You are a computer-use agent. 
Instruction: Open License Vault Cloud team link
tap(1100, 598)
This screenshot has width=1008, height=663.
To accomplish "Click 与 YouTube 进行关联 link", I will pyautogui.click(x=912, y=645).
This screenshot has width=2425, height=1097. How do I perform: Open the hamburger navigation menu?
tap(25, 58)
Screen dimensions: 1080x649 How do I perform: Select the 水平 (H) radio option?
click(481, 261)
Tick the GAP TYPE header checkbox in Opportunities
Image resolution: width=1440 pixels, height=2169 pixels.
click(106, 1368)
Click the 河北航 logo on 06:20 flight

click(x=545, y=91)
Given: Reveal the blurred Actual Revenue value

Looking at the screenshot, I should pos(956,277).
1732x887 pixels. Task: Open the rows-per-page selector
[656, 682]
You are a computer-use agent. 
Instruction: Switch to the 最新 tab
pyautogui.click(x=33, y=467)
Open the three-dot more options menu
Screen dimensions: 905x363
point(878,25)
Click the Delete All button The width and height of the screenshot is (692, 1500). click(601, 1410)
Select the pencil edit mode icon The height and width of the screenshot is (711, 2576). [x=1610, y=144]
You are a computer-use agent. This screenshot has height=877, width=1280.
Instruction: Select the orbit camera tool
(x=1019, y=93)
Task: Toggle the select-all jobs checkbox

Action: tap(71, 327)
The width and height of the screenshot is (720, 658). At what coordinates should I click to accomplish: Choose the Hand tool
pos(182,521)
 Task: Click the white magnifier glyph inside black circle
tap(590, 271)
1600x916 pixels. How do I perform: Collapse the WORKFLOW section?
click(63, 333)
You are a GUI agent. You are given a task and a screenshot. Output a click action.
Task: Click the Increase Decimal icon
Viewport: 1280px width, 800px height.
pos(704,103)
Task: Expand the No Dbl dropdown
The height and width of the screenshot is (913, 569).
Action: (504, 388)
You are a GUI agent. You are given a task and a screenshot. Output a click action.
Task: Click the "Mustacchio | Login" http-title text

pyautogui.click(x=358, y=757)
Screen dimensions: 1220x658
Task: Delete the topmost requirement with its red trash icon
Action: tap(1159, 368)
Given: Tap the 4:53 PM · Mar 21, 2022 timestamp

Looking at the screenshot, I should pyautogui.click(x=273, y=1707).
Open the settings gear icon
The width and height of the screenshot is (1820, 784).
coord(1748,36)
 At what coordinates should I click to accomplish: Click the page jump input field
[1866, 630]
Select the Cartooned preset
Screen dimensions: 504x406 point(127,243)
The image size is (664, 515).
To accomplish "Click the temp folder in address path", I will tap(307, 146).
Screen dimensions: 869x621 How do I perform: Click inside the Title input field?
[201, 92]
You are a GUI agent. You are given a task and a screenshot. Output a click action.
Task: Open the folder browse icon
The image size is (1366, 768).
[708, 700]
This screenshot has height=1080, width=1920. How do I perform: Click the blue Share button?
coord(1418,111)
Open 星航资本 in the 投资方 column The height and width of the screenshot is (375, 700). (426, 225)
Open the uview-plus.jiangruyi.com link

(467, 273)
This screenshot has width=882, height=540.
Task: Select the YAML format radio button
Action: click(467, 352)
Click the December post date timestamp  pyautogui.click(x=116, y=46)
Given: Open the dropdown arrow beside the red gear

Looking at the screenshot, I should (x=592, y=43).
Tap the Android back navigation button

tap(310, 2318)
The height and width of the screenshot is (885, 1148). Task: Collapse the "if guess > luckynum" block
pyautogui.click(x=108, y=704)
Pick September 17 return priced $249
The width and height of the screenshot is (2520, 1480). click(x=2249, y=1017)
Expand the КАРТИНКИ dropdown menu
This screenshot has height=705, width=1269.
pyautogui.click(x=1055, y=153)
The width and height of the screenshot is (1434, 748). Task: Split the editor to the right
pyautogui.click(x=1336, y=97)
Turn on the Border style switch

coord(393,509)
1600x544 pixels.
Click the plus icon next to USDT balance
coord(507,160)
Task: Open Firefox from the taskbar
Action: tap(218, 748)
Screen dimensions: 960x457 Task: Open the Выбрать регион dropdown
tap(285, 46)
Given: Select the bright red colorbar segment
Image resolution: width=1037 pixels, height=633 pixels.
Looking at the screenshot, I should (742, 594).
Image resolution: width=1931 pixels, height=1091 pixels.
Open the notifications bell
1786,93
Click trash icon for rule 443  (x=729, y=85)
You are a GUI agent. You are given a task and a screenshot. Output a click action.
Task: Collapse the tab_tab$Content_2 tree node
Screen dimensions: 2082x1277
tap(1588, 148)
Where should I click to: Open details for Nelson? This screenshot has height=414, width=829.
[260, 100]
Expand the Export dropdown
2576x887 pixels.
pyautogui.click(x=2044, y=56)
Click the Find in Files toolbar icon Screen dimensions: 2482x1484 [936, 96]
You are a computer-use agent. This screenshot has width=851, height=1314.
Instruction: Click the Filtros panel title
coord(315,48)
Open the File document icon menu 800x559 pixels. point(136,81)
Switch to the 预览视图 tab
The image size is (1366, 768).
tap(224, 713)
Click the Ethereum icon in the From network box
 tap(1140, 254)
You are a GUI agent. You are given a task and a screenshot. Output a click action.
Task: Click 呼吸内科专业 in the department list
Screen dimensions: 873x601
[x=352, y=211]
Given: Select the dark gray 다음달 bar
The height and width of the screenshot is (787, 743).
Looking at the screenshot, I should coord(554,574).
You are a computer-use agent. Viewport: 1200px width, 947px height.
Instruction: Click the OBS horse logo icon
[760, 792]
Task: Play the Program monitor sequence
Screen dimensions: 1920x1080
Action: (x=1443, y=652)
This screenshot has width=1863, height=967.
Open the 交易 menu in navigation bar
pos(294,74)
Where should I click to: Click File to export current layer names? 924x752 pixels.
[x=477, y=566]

※

• JOB
Reproduce every one of the records above verbatim, line for line, with no changes.

• ANSWER TO THIS PROBLEM
You are a computer-use agent. 
Instruction: Open License Vault Cloud team link
tap(1100, 598)
This screenshot has width=1008, height=663.
To accomplish "Click 与 YouTube 进行关联 link", I will pyautogui.click(x=912, y=645).
This screenshot has width=2425, height=1097. How do I perform: Open the hamburger navigation menu?
tap(25, 58)
Screen dimensions: 1080x649 How do I perform: Select the 水平 (H) radio option?
click(481, 261)
Tick the GAP TYPE header checkbox in Opportunities
Image resolution: width=1440 pixels, height=2169 pixels.
click(106, 1368)
Click the 河北航 logo on 06:20 flight

click(x=545, y=91)
Given: Reveal the blurred Actual Revenue value

Looking at the screenshot, I should pos(956,277).
1732x887 pixels. Task: Open the rows-per-page selector
[656, 682]
You are a computer-use agent. 
Instruction: Switch to the 最新 tab
pyautogui.click(x=33, y=467)
Open the three-dot more options menu
Screen dimensions: 905x363
point(878,25)
Click the Delete All button The width and height of the screenshot is (692, 1500). click(601, 1410)
Select the pencil edit mode icon The height and width of the screenshot is (711, 2576). [x=1610, y=144]
You are a computer-use agent. This screenshot has height=877, width=1280.
Instruction: Select the orbit camera tool
(x=1019, y=93)
Task: Toggle the select-all jobs checkbox

Action: tap(71, 327)
The width and height of the screenshot is (720, 658). At what coordinates should I click to accomplish: Choose the Hand tool
pos(182,521)
 Task: Click the white magnifier glyph inside black circle
tap(590, 271)
1600x916 pixels. How do I perform: Collapse the WORKFLOW section?
click(63, 333)
You are a GUI agent. You are given a task and a screenshot. Output a click action.
Task: Click the Increase Decimal icon
Viewport: 1280px width, 800px height.
pos(704,103)
Task: Expand the No Dbl dropdown
The height and width of the screenshot is (913, 569).
Action: (504, 388)
You are a GUI agent. You are given a task and a screenshot. Output a click action.
Task: Click the "Mustacchio | Login" http-title text

pyautogui.click(x=358, y=757)
Screen dimensions: 1220x658
Task: Delete the topmost requirement with its red trash icon
Action: tap(1159, 368)
Given: Tap the 4:53 PM · Mar 21, 2022 timestamp

Looking at the screenshot, I should pyautogui.click(x=273, y=1707).
Open the settings gear icon
The width and height of the screenshot is (1820, 784).
coord(1748,36)
 At what coordinates should I click to accomplish: Click the page jump input field
[1866, 630]
Select the Cartooned preset
Screen dimensions: 504x406 point(127,243)
The image size is (664, 515).
To accomplish "Click the temp folder in address path", I will tap(307, 146).
Screen dimensions: 869x621 How do I perform: Click inside the Title input field?
[201, 92]
You are a GUI agent. You are given a task and a screenshot. Output a click action.
Task: Open the folder browse icon
The image size is (1366, 768).
[708, 700]
This screenshot has height=1080, width=1920. How do I perform: Click the blue Share button?
coord(1418,111)
Open 星航资本 in the 投资方 column The height and width of the screenshot is (375, 700). (426, 225)
Open the uview-plus.jiangruyi.com link

(467, 273)
This screenshot has width=882, height=540.
Task: Select the YAML format radio button
Action: click(467, 352)
Click the December post date timestamp  pyautogui.click(x=116, y=46)
Given: Open the dropdown arrow beside the red gear

Looking at the screenshot, I should (x=592, y=43).
Tap the Android back navigation button

tap(310, 2318)
The height and width of the screenshot is (885, 1148). Task: Collapse the "if guess > luckynum" block
pyautogui.click(x=108, y=704)
Pick September 17 return priced $249
The width and height of the screenshot is (2520, 1480). click(x=2249, y=1017)
Expand the КАРТИНКИ dropdown menu
This screenshot has height=705, width=1269.
pyautogui.click(x=1055, y=153)
The width and height of the screenshot is (1434, 748). Task: Split the editor to the right
pyautogui.click(x=1336, y=97)
Turn on the Border style switch

coord(393,509)
1600x544 pixels.
Click the plus icon next to USDT balance
coord(507,160)
Task: Open Firefox from the taskbar
Action: tap(218, 748)
Screen dimensions: 960x457 Task: Open the Выбрать регион dropdown
tap(285, 46)
Given: Select the bright red colorbar segment
Image resolution: width=1037 pixels, height=633 pixels.
Looking at the screenshot, I should (742, 594).
Image resolution: width=1931 pixels, height=1091 pixels.
Open the notifications bell
1786,93
Click trash icon for rule 443  (x=729, y=85)
You are a GUI agent. You are given a task and a screenshot. Output a click action.
Task: Collapse the tab_tab$Content_2 tree node
Screen dimensions: 2082x1277
tap(1588, 148)
Where should I click to: Open details for Nelson? This screenshot has height=414, width=829.
[260, 100]
Expand the Export dropdown
2576x887 pixels.
pyautogui.click(x=2044, y=56)
Click the Find in Files toolbar icon Screen dimensions: 2482x1484 [936, 96]
You are a computer-use agent. This screenshot has width=851, height=1314.
Instruction: Click the Filtros panel title
coord(315,48)
Open the File document icon menu 800x559 pixels. point(136,81)
Switch to the 预览视图 tab
The image size is (1366, 768).
tap(224, 713)
Click the Ethereum icon in the From network box
 tap(1140, 254)
You are a GUI agent. You are given a task and a screenshot. Output a click action.
Task: Click 呼吸内科专业 in the department list
Screen dimensions: 873x601
[x=352, y=211]
Given: Select the dark gray 다음달 bar
The height and width of the screenshot is (787, 743).
Looking at the screenshot, I should coord(554,574).
You are a computer-use agent. Viewport: 1200px width, 947px height.
Instruction: Click the OBS horse logo icon
[760, 792]
Task: Play the Program monitor sequence
Screen dimensions: 1920x1080
Action: (x=1443, y=652)
This screenshot has width=1863, height=967.
Open the 交易 menu in navigation bar
pos(294,74)
Where should I click to: Click File to export current layer names? 924x752 pixels.
[x=477, y=566]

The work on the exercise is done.